Ao contar as mudanças feitas, ela revela uma preocupação em respeitar a memória do antigo dono. "Não queria nem pintar as paredes, porque o próprio Bruno havia pintado. Mas a família disse que tudo bem", conta.

Apesar de darem uma cara própria ao espaço, os novos donos mantêm em uma das paredes uma espécie de memorial do antigo Sabelucha, com fotos de Bruno. "Quero colocar bastante foto dele aí", diz Silva. "Todo dia aparece gente aqui perguntando dele, dizendo que tem saudade."

Uma das figuras lendárias do Bexiga, Bruno batiza agora também duas bibliotecas na mesma rua, a 13 de Maio. Uma delas é dedicada à literatura infantil, a biblioteca Segismundo Bruno, que divide espaço com a livraria Faz de Conta e com a sede da editora Ôzé, na casa azul na altura do número 515.
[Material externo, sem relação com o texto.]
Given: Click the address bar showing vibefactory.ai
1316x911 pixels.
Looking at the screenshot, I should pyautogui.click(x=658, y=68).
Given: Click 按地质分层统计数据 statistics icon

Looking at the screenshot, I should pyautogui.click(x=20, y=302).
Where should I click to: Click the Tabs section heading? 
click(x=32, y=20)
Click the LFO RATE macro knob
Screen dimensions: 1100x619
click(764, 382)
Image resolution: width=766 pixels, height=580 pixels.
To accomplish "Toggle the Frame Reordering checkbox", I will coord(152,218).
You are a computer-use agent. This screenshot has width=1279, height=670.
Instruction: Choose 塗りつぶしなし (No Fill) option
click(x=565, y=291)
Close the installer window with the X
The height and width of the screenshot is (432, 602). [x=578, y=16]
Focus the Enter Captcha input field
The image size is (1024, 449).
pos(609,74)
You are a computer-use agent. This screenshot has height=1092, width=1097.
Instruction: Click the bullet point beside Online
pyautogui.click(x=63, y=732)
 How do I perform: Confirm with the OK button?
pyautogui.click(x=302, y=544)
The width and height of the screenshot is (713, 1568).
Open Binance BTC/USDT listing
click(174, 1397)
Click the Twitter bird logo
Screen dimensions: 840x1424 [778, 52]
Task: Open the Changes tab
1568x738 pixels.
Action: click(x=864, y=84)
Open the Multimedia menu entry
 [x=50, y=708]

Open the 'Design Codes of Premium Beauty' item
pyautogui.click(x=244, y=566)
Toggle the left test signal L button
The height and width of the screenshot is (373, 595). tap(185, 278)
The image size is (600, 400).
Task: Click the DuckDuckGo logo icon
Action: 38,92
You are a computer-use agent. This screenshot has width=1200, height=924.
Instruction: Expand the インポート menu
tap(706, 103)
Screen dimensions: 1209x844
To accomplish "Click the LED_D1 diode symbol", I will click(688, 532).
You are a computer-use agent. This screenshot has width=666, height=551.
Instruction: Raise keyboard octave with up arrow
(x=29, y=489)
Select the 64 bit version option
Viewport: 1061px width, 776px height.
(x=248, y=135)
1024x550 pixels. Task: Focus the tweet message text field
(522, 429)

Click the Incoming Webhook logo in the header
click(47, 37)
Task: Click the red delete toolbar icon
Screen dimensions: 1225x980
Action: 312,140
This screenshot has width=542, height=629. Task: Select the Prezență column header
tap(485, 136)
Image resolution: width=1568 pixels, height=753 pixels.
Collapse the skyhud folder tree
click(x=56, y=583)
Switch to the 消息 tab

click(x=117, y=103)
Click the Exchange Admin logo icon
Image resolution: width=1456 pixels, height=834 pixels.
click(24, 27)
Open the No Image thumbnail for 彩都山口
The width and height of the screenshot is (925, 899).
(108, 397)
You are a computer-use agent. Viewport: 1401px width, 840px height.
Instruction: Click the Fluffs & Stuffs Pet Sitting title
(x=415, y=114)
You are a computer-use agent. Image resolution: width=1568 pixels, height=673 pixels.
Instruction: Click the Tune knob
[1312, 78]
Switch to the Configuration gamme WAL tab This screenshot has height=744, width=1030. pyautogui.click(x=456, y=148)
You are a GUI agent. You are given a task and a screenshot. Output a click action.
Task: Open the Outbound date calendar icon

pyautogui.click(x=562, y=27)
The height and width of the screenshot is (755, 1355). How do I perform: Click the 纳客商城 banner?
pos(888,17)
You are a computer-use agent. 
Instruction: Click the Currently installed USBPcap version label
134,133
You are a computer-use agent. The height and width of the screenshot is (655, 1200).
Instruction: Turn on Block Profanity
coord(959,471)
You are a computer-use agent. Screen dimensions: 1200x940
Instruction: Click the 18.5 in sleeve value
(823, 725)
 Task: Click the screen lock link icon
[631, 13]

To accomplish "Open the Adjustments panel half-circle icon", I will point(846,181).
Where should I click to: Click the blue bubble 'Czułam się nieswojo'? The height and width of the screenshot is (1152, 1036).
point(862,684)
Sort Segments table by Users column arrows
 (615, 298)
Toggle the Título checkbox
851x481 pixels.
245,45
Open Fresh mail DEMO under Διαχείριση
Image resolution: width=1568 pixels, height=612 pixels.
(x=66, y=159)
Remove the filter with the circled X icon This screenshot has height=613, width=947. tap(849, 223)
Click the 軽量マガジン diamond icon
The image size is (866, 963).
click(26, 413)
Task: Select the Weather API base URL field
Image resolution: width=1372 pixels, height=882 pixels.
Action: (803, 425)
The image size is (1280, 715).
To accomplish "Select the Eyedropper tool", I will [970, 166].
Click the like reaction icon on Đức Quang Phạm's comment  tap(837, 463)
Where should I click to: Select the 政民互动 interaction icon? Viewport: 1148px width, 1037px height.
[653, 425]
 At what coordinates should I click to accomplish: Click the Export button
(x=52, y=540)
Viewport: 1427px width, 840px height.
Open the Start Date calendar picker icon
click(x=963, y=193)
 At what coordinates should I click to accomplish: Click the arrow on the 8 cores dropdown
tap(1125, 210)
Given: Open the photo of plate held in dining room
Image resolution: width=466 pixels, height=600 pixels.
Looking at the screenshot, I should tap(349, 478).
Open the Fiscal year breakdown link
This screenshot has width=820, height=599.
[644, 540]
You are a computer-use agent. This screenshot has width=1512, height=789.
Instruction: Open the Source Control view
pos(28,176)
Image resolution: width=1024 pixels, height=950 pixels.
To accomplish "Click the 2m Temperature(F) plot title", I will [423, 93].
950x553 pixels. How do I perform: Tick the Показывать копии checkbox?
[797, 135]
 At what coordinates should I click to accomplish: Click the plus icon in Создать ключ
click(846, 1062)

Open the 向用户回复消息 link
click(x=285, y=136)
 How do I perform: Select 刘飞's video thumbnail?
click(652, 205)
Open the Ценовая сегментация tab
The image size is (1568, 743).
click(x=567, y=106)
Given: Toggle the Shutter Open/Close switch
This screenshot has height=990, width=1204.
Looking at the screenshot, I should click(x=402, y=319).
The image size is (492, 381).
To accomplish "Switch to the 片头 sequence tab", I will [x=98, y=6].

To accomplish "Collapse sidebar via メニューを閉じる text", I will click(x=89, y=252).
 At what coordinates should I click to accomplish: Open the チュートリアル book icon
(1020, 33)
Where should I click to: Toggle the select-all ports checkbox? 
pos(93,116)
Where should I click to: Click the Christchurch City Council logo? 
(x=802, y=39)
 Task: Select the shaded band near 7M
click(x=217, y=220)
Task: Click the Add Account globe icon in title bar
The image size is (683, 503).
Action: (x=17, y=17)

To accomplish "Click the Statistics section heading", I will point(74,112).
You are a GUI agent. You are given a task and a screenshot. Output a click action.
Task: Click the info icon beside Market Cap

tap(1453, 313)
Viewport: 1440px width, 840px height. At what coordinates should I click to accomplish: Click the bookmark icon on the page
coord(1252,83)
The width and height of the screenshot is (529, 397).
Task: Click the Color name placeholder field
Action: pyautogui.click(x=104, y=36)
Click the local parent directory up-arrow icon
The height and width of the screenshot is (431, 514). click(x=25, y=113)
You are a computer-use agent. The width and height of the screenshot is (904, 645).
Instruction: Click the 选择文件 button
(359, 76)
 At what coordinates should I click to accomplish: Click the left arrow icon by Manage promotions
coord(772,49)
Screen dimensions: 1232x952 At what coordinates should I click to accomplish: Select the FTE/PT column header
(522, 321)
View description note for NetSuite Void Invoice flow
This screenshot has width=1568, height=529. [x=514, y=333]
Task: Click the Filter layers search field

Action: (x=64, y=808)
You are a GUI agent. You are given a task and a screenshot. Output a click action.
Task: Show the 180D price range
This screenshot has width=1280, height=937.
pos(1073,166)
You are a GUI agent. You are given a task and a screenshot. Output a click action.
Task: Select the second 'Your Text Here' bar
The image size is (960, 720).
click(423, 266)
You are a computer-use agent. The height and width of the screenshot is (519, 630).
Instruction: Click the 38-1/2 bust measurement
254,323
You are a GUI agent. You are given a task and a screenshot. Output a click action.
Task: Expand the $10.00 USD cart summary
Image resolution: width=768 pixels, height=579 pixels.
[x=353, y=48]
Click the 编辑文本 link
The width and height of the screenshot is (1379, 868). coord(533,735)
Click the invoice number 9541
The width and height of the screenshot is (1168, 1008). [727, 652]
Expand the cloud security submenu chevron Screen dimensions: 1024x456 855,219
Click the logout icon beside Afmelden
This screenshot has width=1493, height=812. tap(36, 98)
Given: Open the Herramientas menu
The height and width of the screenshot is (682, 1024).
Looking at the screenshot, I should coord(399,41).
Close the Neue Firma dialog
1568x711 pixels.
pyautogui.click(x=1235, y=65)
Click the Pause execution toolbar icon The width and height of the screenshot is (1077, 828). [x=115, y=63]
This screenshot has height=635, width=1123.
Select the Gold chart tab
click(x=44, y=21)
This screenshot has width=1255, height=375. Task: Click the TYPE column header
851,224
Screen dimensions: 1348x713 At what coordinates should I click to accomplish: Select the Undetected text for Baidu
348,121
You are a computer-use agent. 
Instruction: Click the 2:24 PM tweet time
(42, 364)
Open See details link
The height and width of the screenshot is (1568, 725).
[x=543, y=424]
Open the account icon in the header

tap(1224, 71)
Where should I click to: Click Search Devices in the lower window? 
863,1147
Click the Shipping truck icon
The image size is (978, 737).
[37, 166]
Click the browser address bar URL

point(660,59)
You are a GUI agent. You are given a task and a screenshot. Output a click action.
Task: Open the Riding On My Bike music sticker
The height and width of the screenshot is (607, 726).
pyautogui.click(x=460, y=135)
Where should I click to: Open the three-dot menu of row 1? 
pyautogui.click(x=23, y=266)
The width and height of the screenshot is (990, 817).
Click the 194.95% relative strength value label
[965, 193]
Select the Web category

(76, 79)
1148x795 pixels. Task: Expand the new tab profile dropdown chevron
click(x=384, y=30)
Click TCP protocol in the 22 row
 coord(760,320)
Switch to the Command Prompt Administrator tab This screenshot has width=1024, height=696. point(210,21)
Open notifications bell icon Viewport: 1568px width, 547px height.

A outra está dentro da Canhota Mercearia, no número 772. Nos fundos da loja, uma plaquinha identifica a minibiblioteca Segismundo Bruno "Sabelucha", com livros de formação política.

E não é só a temática da biblioteca que lembra o antigo proprietário do café. A loja nasceu também expressando seu posicionamento político à esquerda, com camisetas, canecas e bandeiras estampadas com o rosto de Lula, a estrela do PT e o símbolo do MST, por exemplo —de certa forma, tornando-se herdeira política no bairro do antigo Sabelucha a menos de 200 metros de distância.

Aberta durante a pandemia, a mercearia ocupa o espaço que era do bar Catzo, que fechou as portas. Carlos Milhomem, dono do local, criou o negócio num momento em que bares e restaurantes não podiam funcionar devido às medidas de combate ao coronavírus. "Hoje é o que paga as contas", diz, apesar de não esconder as saudades do bar.

Por ali, a estratégia de negócio é nichada e abre mão do consumidor bolsonarista e anti-PT para se posicionar politicamente, assim como Bruno fazia. "Não temos nada produzido por multinacionais", diz Milhomem, reforçando que o público da loja também encontra itens orgânicos e de pequenos produtores, como café, arroz, azeite e cerveja. Enquanto comenta isso, serve um cafezinho numa xícara antiga do Sabelucha.

"Foi a Maria, irmã do Bruno, quem me deu. O café estava havia um tempo fechado, e a gente tentou alugar o ponto. Mas a família falou que estava conversando com outras pessoas", conta Milhomem. "Até que um dia ela veio aqui e me trouxe esta xícara de presente, dizendo que alugou o café para outra pessoa."